• **Given data**
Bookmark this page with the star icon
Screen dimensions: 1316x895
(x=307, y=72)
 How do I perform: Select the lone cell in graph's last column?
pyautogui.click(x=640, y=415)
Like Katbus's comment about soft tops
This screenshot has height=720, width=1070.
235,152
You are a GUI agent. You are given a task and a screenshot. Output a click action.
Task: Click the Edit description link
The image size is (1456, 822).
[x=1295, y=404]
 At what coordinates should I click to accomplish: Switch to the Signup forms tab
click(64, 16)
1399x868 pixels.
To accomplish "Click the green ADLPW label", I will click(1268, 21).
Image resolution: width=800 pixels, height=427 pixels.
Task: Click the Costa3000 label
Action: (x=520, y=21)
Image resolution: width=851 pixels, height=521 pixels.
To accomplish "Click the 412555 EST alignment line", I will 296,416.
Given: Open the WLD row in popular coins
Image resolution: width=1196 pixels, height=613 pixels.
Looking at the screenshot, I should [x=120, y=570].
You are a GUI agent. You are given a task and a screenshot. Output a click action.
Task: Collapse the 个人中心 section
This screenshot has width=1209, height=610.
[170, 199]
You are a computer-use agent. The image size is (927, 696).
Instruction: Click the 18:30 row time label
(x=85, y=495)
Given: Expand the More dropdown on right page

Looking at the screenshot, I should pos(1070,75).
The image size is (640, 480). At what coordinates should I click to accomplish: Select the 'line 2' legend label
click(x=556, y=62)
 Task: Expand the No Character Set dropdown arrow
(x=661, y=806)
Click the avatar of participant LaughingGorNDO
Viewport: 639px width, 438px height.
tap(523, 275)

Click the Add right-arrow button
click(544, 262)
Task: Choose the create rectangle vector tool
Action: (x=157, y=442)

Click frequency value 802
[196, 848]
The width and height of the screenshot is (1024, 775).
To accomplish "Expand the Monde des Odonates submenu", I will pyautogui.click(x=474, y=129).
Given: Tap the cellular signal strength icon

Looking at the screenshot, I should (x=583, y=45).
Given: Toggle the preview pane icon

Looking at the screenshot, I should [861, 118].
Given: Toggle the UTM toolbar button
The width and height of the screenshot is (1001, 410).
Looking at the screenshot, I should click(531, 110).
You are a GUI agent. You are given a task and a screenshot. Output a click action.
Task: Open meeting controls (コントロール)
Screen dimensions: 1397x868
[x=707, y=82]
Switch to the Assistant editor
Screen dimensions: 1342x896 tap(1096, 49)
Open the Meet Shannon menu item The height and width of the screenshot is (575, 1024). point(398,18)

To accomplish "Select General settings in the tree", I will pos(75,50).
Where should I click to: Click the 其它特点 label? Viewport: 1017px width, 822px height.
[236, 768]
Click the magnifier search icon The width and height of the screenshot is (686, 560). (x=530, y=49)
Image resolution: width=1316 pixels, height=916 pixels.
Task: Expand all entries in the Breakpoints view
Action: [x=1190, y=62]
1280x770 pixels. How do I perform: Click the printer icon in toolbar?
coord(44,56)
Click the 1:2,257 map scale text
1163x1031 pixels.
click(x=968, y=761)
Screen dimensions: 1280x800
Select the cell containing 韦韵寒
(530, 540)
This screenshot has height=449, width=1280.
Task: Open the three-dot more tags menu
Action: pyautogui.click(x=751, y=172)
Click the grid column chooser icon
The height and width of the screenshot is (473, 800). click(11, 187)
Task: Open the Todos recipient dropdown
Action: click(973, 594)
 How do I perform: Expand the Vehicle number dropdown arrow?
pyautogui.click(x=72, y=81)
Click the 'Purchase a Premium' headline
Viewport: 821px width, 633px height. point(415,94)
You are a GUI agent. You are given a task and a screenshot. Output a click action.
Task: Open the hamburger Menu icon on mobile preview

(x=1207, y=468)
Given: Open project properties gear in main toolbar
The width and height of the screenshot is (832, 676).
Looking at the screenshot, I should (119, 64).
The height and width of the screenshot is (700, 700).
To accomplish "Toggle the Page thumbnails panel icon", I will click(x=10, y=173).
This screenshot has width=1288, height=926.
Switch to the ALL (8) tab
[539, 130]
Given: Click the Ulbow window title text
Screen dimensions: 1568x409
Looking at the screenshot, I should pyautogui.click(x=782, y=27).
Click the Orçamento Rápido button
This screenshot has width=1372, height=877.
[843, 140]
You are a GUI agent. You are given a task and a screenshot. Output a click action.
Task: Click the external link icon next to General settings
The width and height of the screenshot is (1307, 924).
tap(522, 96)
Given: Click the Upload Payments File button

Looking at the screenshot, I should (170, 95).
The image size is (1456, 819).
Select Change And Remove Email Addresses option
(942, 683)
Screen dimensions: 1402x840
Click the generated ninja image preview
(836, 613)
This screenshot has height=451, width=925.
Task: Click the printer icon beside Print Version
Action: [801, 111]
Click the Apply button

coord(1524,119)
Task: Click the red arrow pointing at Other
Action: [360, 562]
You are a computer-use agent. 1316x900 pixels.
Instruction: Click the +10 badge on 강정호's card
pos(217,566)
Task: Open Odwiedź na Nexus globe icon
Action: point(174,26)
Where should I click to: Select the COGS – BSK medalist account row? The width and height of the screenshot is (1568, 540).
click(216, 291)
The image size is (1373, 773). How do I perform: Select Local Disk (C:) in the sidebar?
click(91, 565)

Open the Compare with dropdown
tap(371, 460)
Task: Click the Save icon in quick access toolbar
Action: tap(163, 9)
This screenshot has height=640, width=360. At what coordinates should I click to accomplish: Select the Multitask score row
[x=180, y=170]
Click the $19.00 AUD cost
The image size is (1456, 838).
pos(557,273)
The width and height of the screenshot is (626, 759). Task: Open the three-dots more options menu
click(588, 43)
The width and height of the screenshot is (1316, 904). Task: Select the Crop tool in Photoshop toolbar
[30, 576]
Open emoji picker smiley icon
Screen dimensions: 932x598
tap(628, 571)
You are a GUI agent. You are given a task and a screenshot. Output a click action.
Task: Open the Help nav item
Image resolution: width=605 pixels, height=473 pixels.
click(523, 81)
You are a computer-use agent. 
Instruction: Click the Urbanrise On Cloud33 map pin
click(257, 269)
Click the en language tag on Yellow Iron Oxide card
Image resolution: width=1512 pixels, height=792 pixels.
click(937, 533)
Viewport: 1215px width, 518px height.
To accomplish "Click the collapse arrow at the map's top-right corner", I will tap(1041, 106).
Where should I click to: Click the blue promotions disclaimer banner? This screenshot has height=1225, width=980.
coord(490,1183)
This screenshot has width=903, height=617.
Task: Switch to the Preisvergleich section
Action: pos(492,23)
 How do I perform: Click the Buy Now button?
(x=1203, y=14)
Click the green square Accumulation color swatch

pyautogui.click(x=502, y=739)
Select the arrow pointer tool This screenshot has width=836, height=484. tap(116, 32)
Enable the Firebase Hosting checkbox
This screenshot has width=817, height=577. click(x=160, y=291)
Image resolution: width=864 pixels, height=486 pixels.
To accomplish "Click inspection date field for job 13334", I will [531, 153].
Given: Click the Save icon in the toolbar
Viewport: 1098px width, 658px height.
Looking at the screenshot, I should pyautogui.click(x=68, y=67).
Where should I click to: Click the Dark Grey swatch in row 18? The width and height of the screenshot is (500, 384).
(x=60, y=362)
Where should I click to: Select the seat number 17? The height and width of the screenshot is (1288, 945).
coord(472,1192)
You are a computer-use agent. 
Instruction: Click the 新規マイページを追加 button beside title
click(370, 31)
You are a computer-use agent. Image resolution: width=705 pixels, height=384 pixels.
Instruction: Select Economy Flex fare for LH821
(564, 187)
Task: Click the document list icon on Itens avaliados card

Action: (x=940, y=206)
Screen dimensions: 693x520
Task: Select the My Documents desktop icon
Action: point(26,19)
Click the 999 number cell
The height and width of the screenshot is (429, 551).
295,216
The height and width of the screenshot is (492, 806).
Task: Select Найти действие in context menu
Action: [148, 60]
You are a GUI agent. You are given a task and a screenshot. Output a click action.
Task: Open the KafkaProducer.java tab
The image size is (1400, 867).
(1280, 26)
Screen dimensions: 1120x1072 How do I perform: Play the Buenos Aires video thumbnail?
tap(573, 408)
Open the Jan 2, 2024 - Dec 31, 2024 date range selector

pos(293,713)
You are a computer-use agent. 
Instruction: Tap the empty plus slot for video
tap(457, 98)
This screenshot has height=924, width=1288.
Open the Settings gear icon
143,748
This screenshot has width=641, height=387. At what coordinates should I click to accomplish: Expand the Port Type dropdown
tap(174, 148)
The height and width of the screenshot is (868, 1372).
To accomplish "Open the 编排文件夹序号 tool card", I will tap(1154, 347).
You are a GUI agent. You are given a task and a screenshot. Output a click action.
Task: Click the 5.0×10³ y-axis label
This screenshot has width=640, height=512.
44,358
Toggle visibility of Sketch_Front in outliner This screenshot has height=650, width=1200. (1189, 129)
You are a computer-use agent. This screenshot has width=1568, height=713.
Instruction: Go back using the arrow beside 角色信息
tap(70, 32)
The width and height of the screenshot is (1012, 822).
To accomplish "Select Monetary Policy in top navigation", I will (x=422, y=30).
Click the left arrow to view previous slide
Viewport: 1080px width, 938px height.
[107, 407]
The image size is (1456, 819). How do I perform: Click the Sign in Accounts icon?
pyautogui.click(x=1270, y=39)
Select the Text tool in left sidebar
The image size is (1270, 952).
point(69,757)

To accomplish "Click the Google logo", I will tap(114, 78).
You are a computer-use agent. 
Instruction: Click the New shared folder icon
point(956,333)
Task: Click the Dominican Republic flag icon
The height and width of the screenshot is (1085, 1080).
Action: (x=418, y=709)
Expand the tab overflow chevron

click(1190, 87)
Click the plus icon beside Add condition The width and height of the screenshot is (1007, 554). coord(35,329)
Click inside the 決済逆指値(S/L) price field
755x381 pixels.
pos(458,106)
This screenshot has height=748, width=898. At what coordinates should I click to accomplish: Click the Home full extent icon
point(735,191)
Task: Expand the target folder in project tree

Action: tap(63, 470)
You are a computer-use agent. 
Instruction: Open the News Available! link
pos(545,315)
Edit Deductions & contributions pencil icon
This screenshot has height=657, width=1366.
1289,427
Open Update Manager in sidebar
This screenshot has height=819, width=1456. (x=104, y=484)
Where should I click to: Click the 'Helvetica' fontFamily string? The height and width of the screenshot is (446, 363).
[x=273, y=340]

• **What to work on**
Copy out the data above from the line that contains "Open the Compare with dropdown" through the line that contains "click(937, 533)", keeping every line unchanged and including both of those lines.

• **Response below**
Open the Compare with dropdown
tap(371, 460)
Task: Click the Save icon in quick access toolbar
Action: tap(163, 9)
This screenshot has height=640, width=360. At what coordinates should I click to accomplish: Select the Multitask score row
[x=180, y=170]
Click the $19.00 AUD cost
The image size is (1456, 838).
pos(557,273)
The width and height of the screenshot is (626, 759). Task: Open the three-dots more options menu
click(588, 43)
The width and height of the screenshot is (1316, 904). Task: Select the Crop tool in Photoshop toolbar
[30, 576]
Open emoji picker smiley icon
Screen dimensions: 932x598
tap(628, 571)
You are a GUI agent. You are given a task and a screenshot. Output a click action.
Task: Open the Help nav item
Image resolution: width=605 pixels, height=473 pixels.
click(523, 81)
You are a computer-use agent. 
Instruction: Click the Urbanrise On Cloud33 map pin
click(257, 269)
Click the en language tag on Yellow Iron Oxide card
Image resolution: width=1512 pixels, height=792 pixels.
click(937, 533)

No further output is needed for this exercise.